Magnitude of the Tension in a Connection String

[Weasler]

1. Two masses are connected by a light string. The horizontal mass of 2 kilograms is being pulled to the left with a force of 30 Newtons along a frictionless surface. The vertical mass is 1 kilogram. What is the magnitude of the tension in the connection string?



2. Fnet=ma



3. My attempt was simply adding the two forces acting upon the string together; 30 Newtons and 10 Newtons respectively.

 

[PhanthomJay]

Hi there Weasler, welcome to PF! When you say vertical and horizontal mass, you mean that one mass is on a horizontal frictionless table and the other is hanging down off the table via a string a pulley? Try using free body diagrams of each mass, identifying all forces acting on each, and applying Newton's laws to solve 2 equations with 2 unknowns.

 

[Weasler]

Ahhh I had seen where my logic was flawed; one would use the entirety of the system to calculate the acceleration (30-10=3a), and then take that and find the Tension between the second block (but not the first as the force is being applied to it directly and there is no friction) and the string (T-10=1*(20/3)). Thank you kindly!

 

[PhanthomJay]

Ahhh I had seen where my logic was flawed; one would use the entirety of the system to calculate the acceleration (30-10=3a), and then take that and find the Tension between the second block (but not the first as the force is being applied to it directly and there is no friction) and the string (T-10=1*(20/3)). Thank you kindly!

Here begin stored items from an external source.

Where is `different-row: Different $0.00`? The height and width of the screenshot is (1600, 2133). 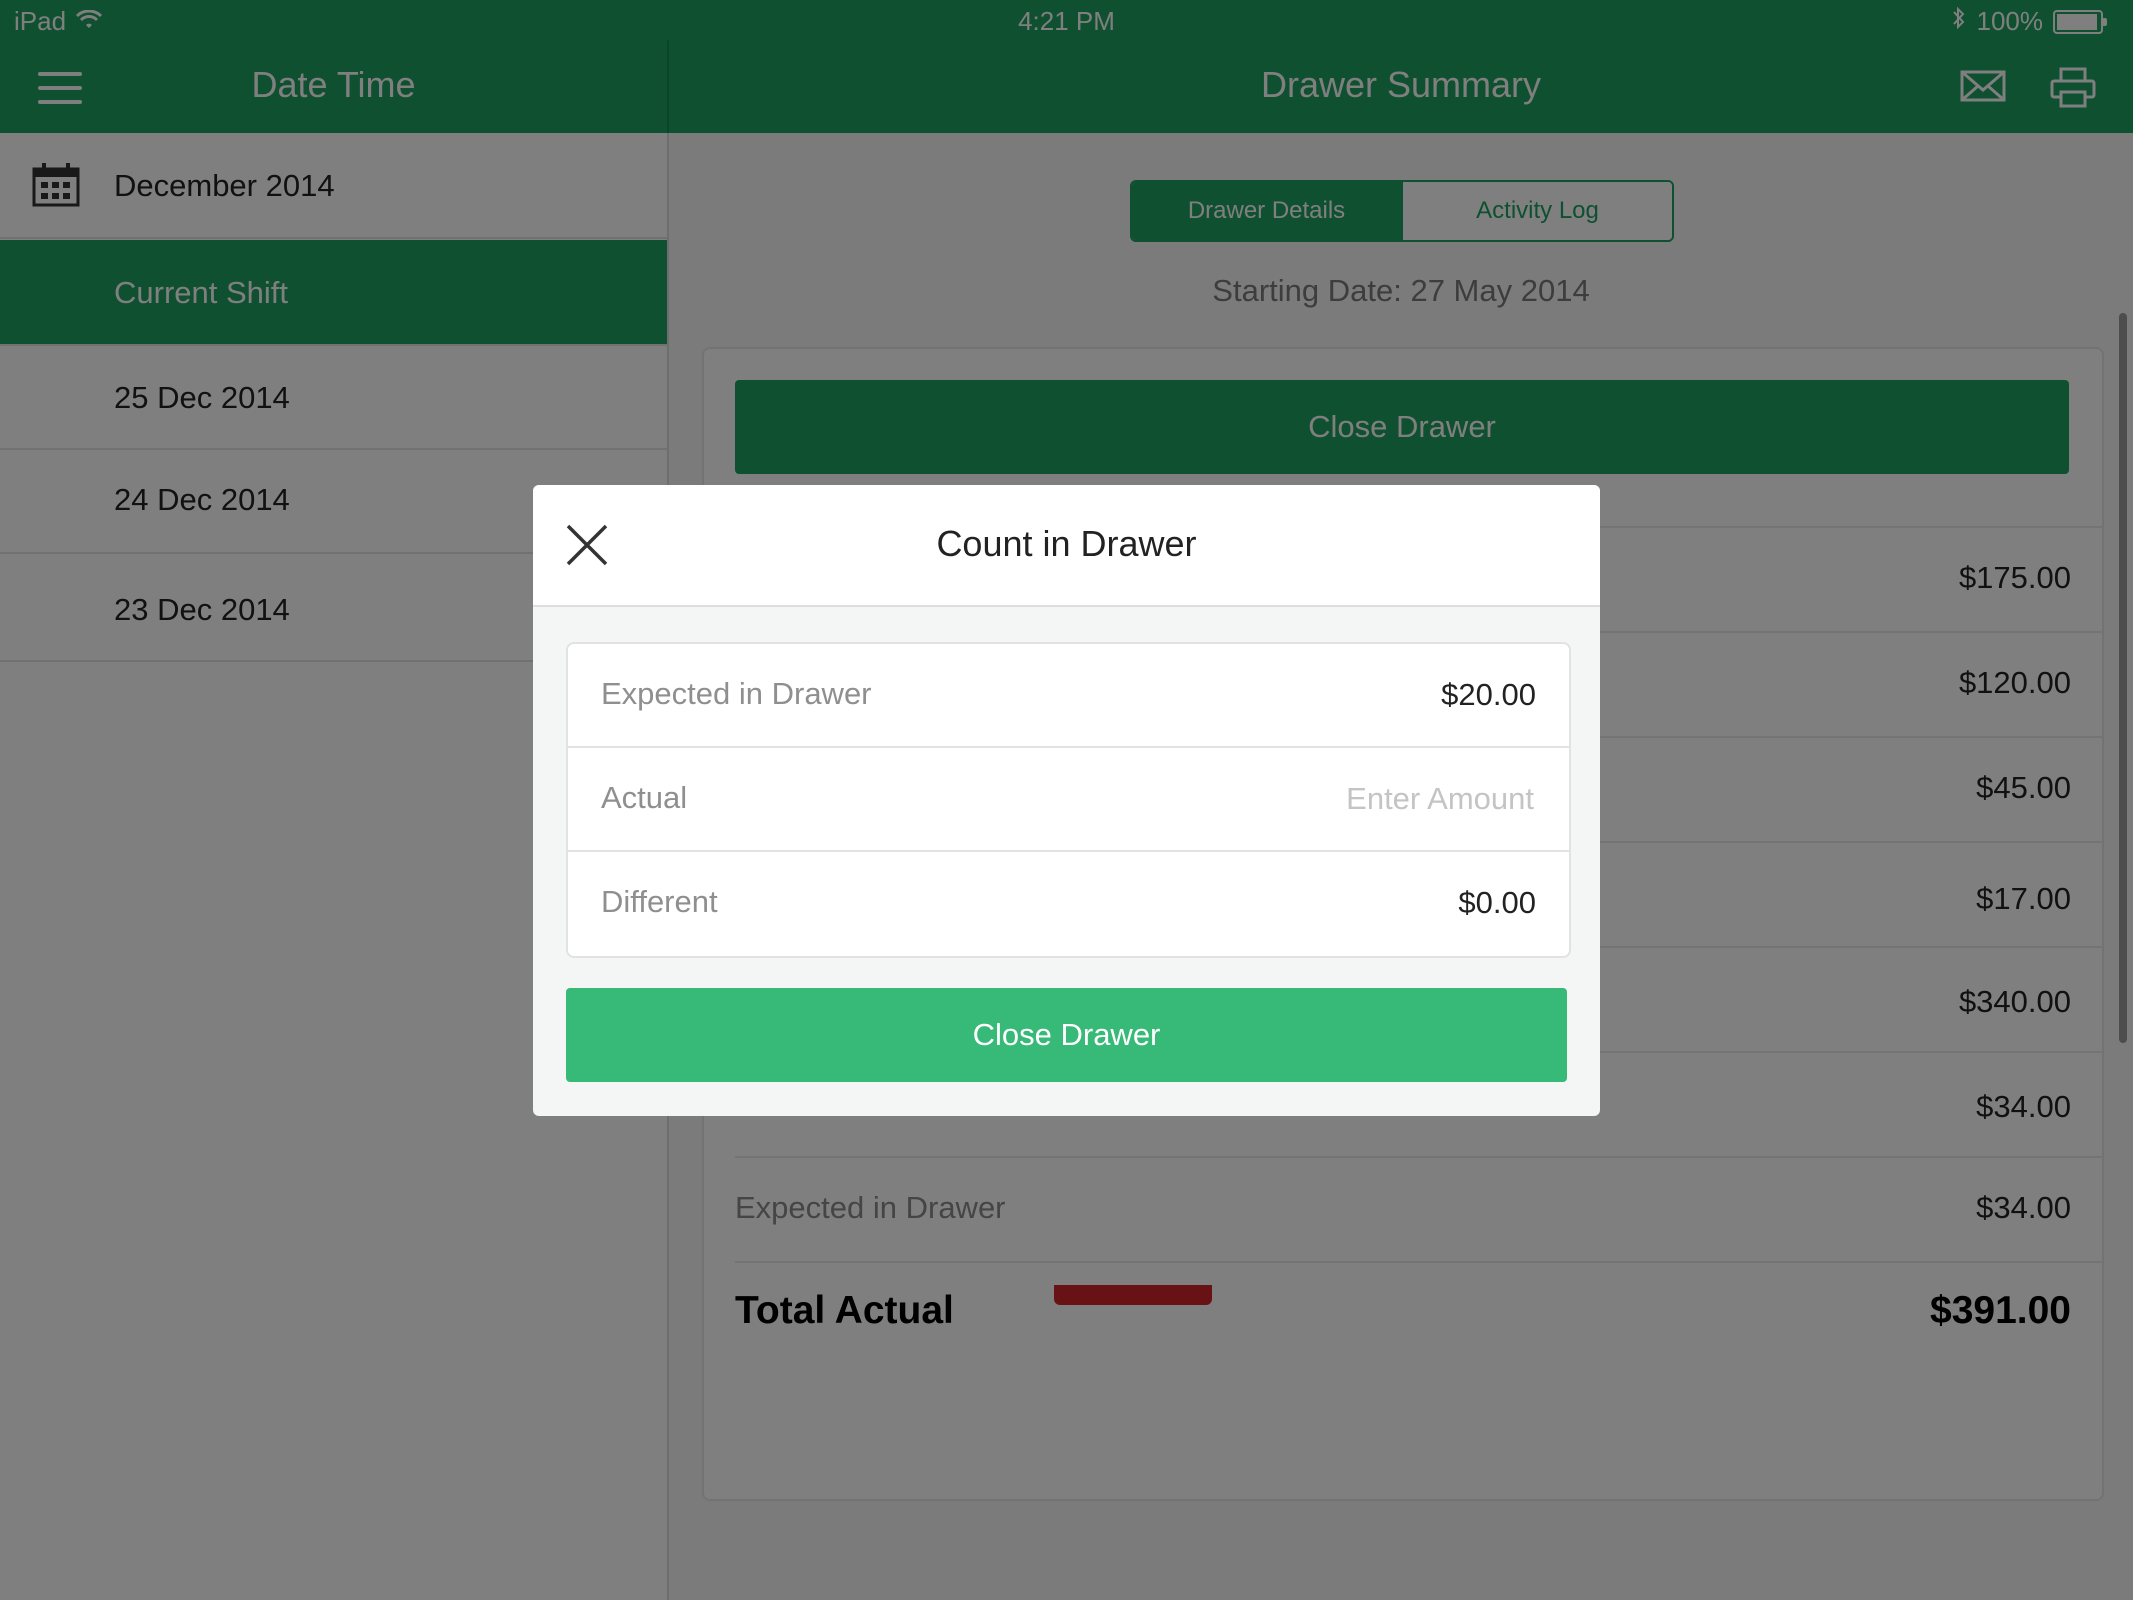 different-row: Different $0.00 is located at coordinates (1068, 902).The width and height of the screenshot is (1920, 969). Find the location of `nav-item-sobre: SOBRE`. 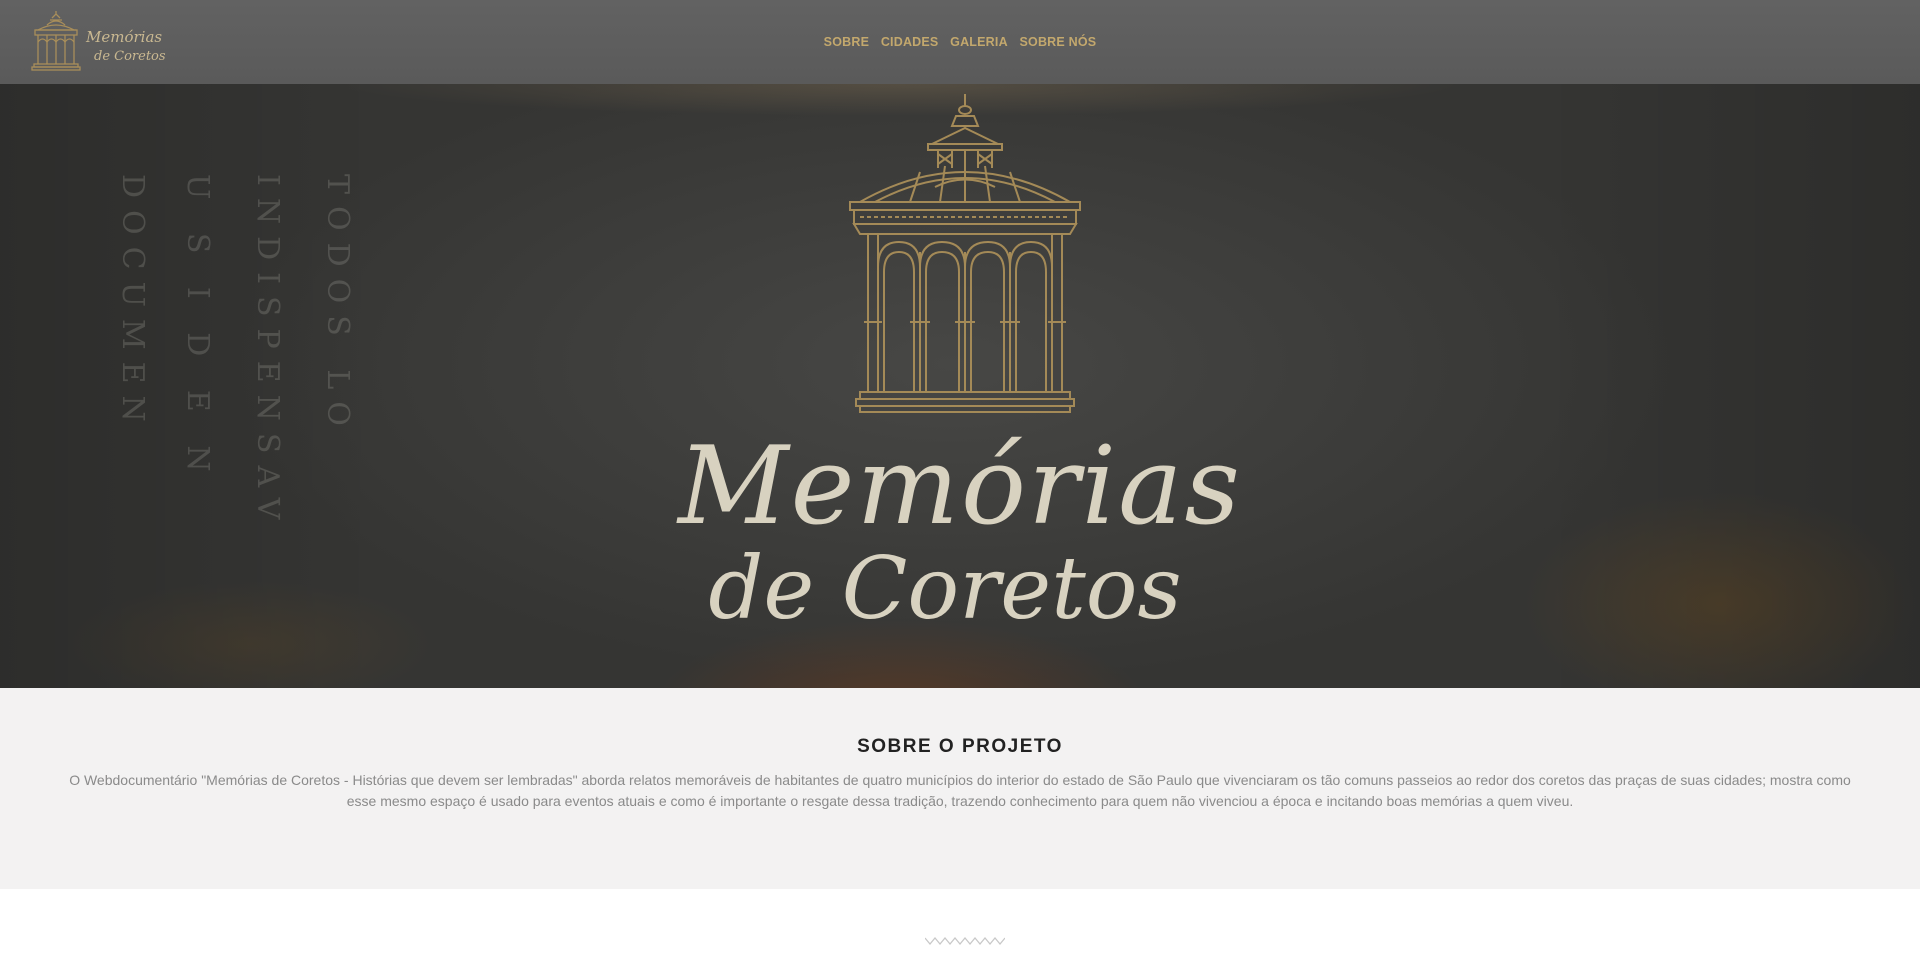

nav-item-sobre: SOBRE is located at coordinates (846, 42).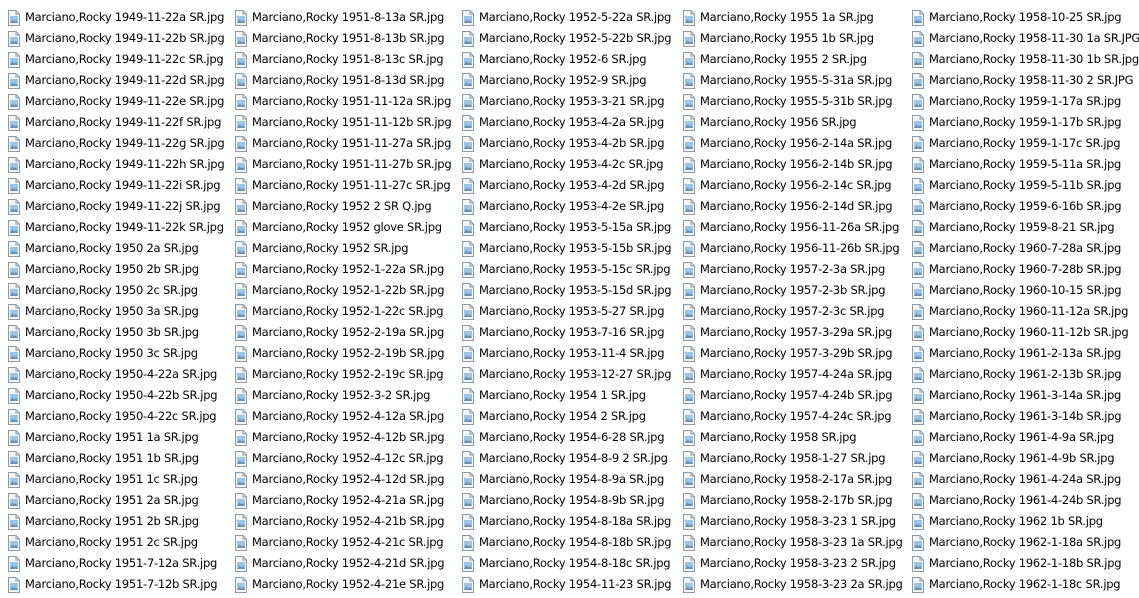 The width and height of the screenshot is (1139, 598). I want to click on file-item: Marciano,Rocky 1958-11-30 1b SR.jpg, so click(1025, 60). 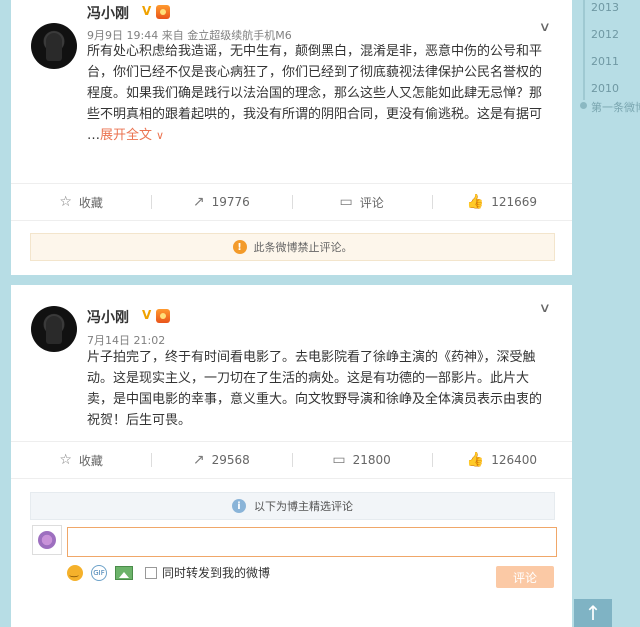 What do you see at coordinates (372, 460) in the screenshot?
I see `comment-count: 21800` at bounding box center [372, 460].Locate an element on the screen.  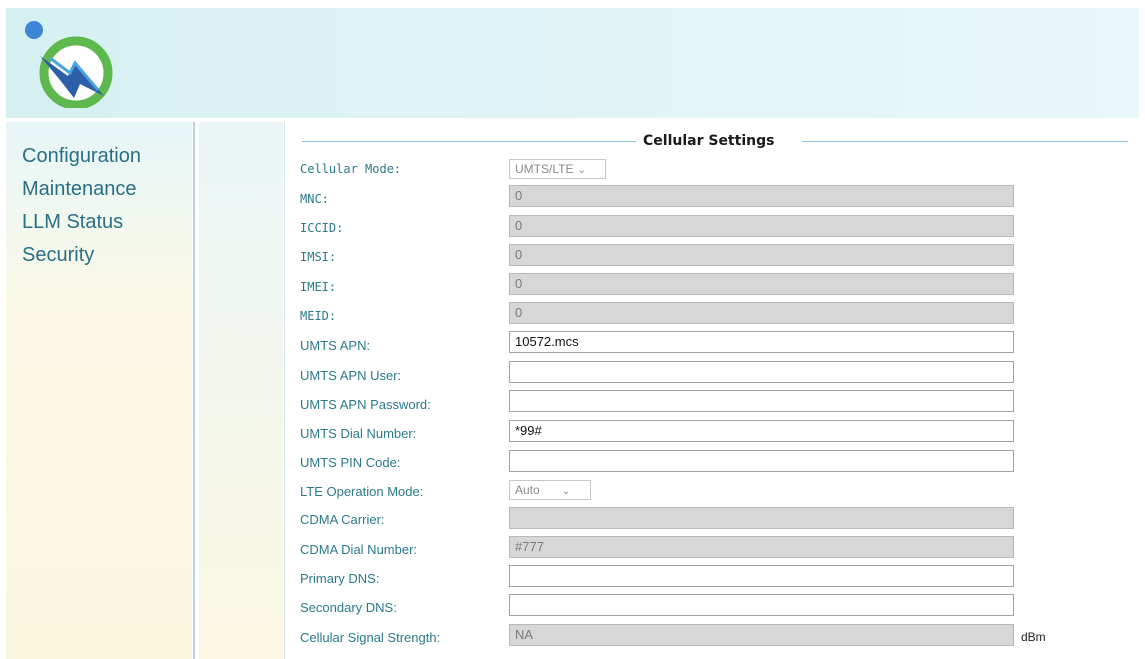
cellular-mode-select: UMTS/LTE ⌄ is located at coordinates (558, 169).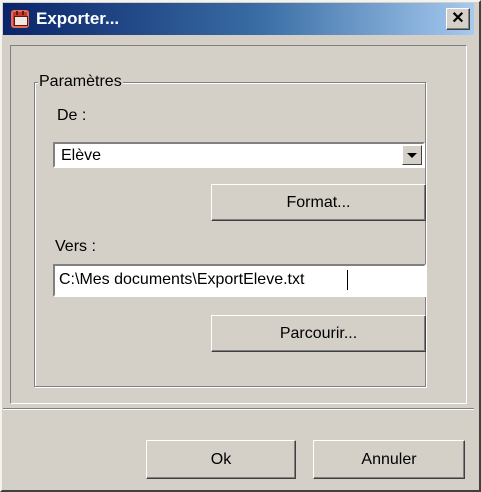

Yes, your answer is correct, but sometimes you will get into trouble when first trying to isolate the system. It is best in these problems to isolate each mass separately. for the mass on the table,
(Eq. 1) 30 -T = 2a, and for the hanging mass,
(Eq. 2) T - 10 = a, then multiplying this 2nd equation by 2,
(Eq. 3) 2T - 20 = 2a. Now looking at (Eq 1)and (Eq.3), then
(Eq. 4) 30 - T = 2T - 20 , from which
(Eq. 5) 50 = 3T
which yields your same result. It may seem longer, and I can't argue with your method since you have the correct answer, but nevertheless you must proceed systematically.

 

[rwisz]

This would give a total force of 40 Newtons acting downwards on the string.

The magnitude of the tension in the connection string can be calculated using the equation Fnet=ma, where Fnet is the net force acting on the string and m is the mass of the object attached to the string. In this case, the net force acting on the string is the sum of the horizontal force (30 Newtons) and the weight of the vertical mass (10 Newtons, calculated as 1kg x 10m/s^2). Therefore, the magnitude of the tension in the connection string would be 40 Newtons, as correctly calculated in the attempt provided. It is important to note that the tension in the string is equal throughout its length and acts in both directions, balancing the forces acting on the masses. This tension allows the masses to move together without the string breaking.